Historically, tax revenues have increased significantly during economic booms as unemployment falls and then declined during slowdowns as unemployment rises, but according to Bobby Kogan, senior director of federal budget policy at the liberal-leaning Center for American Progress, that dynamic is broken.
Writing at MSNBC Friday, Kogan argues that thanks to the tax cuts passed under Presidents George W. Bush and Donald Trump, revenues no longer rise very much even when the economy is booming. One result is that deficits have been expanding, with no sign of reversal.

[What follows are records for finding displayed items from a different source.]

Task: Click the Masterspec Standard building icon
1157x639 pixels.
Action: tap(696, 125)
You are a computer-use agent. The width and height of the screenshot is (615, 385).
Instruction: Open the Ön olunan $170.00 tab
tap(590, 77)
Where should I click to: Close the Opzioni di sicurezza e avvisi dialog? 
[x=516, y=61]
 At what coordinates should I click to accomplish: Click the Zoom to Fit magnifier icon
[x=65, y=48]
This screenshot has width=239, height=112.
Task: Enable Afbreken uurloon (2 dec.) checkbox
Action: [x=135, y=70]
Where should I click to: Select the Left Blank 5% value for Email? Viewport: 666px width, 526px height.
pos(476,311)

“Prior to the tax cuts being enacted, the Congressional Budget Office projected long-term stability of the debt-to-GDP ratio,” Kogan writes. “Now, however, the CBO projects that debt is on track to rise as a percent of GDP indefinitely, with revenues now significantly lower and no longer projected to match primary (noninterest) program costs.”

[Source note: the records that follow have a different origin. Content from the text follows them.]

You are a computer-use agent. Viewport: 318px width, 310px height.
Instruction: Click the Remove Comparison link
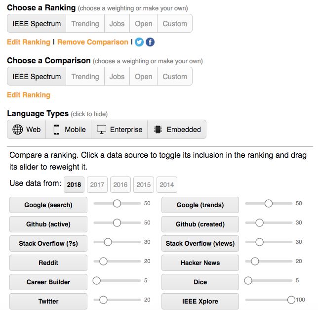[x=93, y=42]
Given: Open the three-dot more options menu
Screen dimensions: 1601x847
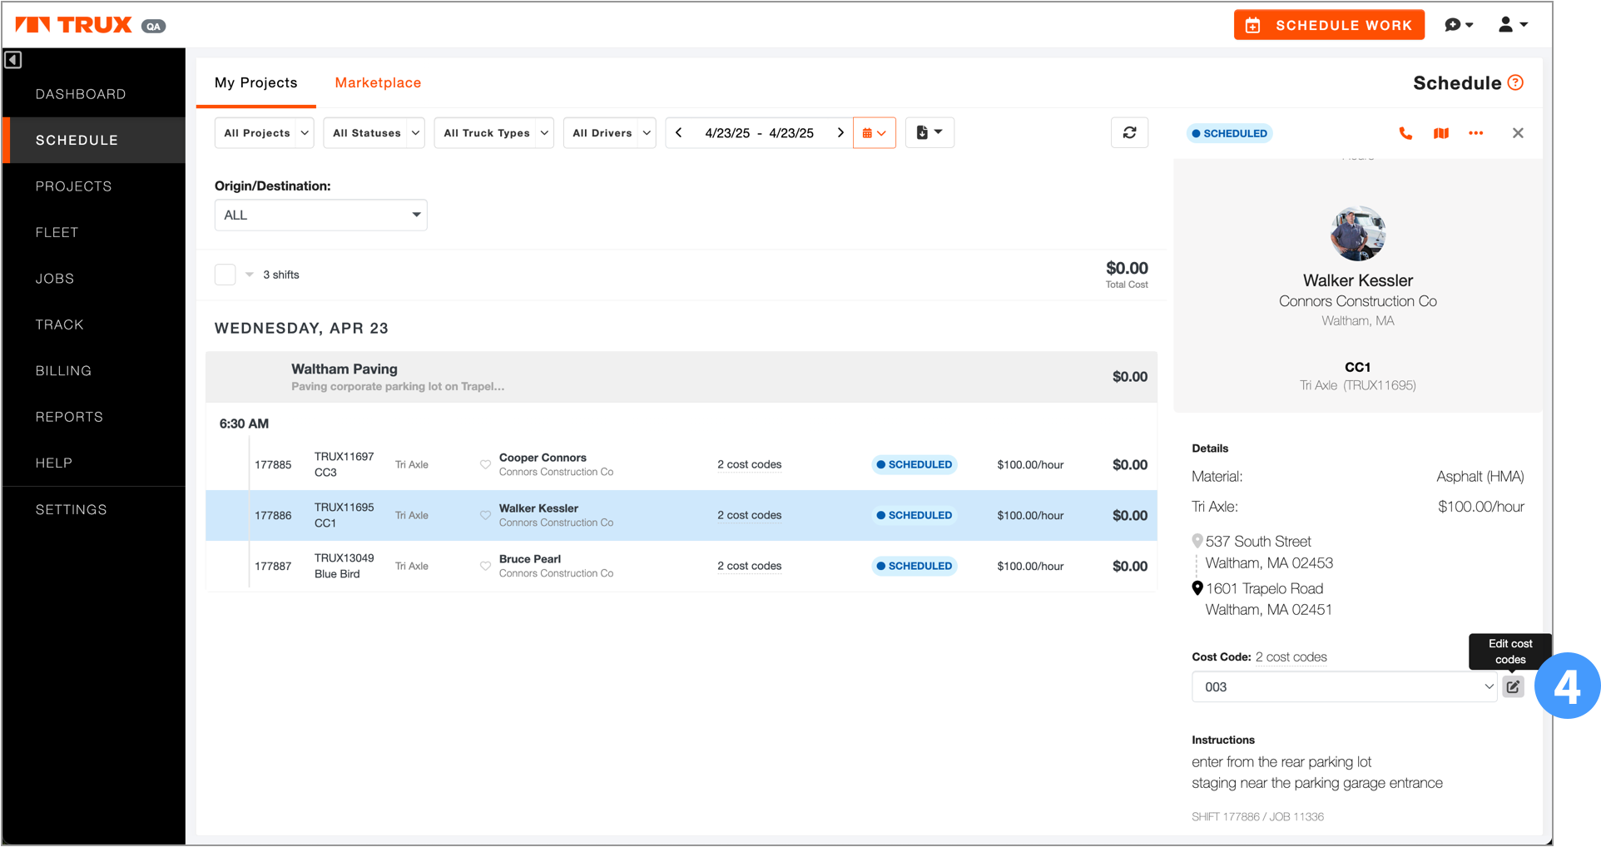Looking at the screenshot, I should 1475,133.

Kogan says that during the late-‘90s economic boom, tax revenues grew from 17.9% of GDP in 1995 to 20% in 2000. Now, however, during 2023, a year of solid economic growth, tax revenues have been relatively stagnant at 16.5% of GDP.
Kogan’s chart below shows the change in the relationship between tax revenues and unemployment in the wake of the Republican tax cuts – a new weakness that has dire implications for the federal budget deficit. “If not for the regressive tax cuts initiated under presidents Bush and Trump, we would have been looking at a stable debt-to-GDP ratio,” Kogan writes. “Any discussion of how to change our fiscal path should focus first on generating additional revenue lost to these tax cuts.”